For the Christian, at the core, what we need is not more.  At the core what we need, we already have - Jesus.  Yet we strain and strive, looking for something to fill us.  The destructive power of our sin is that it creates a distortion of our spiritual vision, causing us to stumble and grope through life leaving a trail of brokenness behind.   

  • Sin perverts our perception of God:

    • God is angry with me - “He hates my sin, he must hate me.”

    • God is disgusted with me - "I’m too dirty and damaged for Him to accept me”

    • God is distant from me - “Why would he want to be with me when I’m like this?”

    • God is unfair - “This is just one big setup...I couldn’t stop if I tried.”

    • God is unhappy - “All the fun things are off limits!”

  • Sin warps our self-perception: 

    • We become foolishly great in our own eyes when we hide from the reality of our sin, like the emperor with no clothes.

    • We become worth - less in our own eyes when we become hyper-focused on our sin.

  • Sin degrades or elevates (to unhealthy levels) our perception of others: 

    • We tend to do the same thing with other people that we do with ourselves - We make them out to be greater or less than we are.  We serve them like gods or treat them like dogs.

Our sin is against God - yes, but who does it really damage?  Sin brings disintegration of self while righteousness (living congruently with the character of God) brings integration of self or spiritual wholeness.  This is one reason God hates sin so much - He doesn’t want our disintegration because He loves us!  It must be said that any and all “righteous living” apart from God doesn’t get us to wholeness, it gets us to self-righteousness - a horrible dis-ease that many Christians live with, and perpetrate on others. 

Complete Spiritual Wholeness

tree with a broken branch

Spiritual wholeness is not dependant on our actions, but on an acceptance of God’s acting on our part in the life/death/resurrection of Christ.  Because of our faith in Christ and what He’s done on our behalf, God is able to pronounce us whole and, remain a just God even though we often go on acting broken.  We accept His declaration by faith and therefore try to live in accordance with our identity as one who is “spiritually whole” (failing along the way).  Thankfully our failure in no way disqualifies His permanent declaration of wholeness over us.  This is because spiritual wholeness is given to us based on the merit of Christ and not on our own merit.  

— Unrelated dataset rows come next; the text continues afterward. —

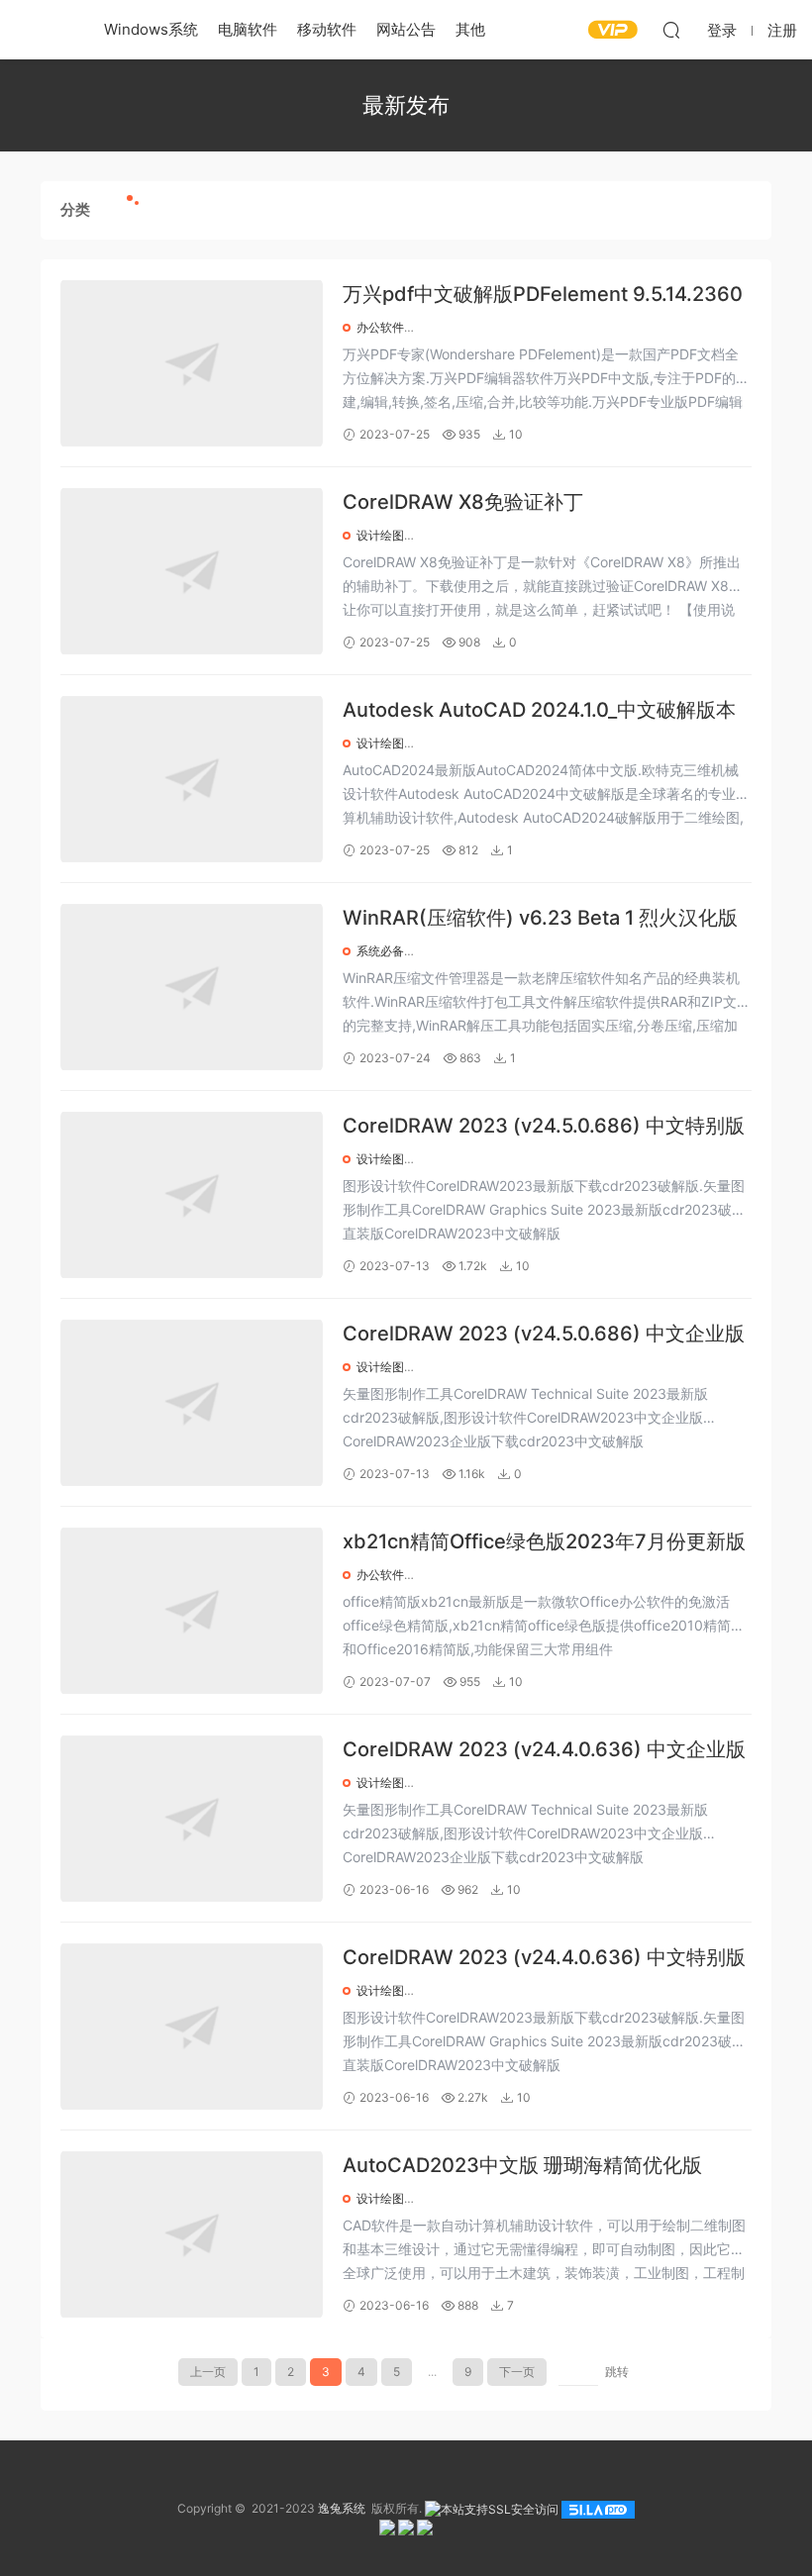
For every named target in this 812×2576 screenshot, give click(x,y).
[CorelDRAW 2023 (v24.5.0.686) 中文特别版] (191, 1195)
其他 (470, 29)
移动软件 (326, 29)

For in Him (Jesus) the entire fullness of God’s nature dwells bodily, and in Him you have been made complete.
— Colossians 2:9,10a

For the Christian, it is vital to fully receive our identity as spiritually whole and accepted in Christ.  If we do not, our connection with God is not severed, but our perception of connection with Him will be, which becomes the real problem.  We were not created for obedience to God - He already accomplished obedience for us.  We were created for loving connection and relationship with Him.  Obedience is helpful because it increases our awareness of His love for us, and makes us more like Him.  ”Blessed are the pure in heart, for they shall see God.”  Matt 5:8

If you and I were somehow able to fully and permanently experience the fullness of God’s love we would never want for anything again.  We currently possess this love and acceptance, we just have a hard time experiencing it.  One day we will know what it is like to fully experience it.  For now, we can bask in the delight of Christ knowing that He has pronounced us whole!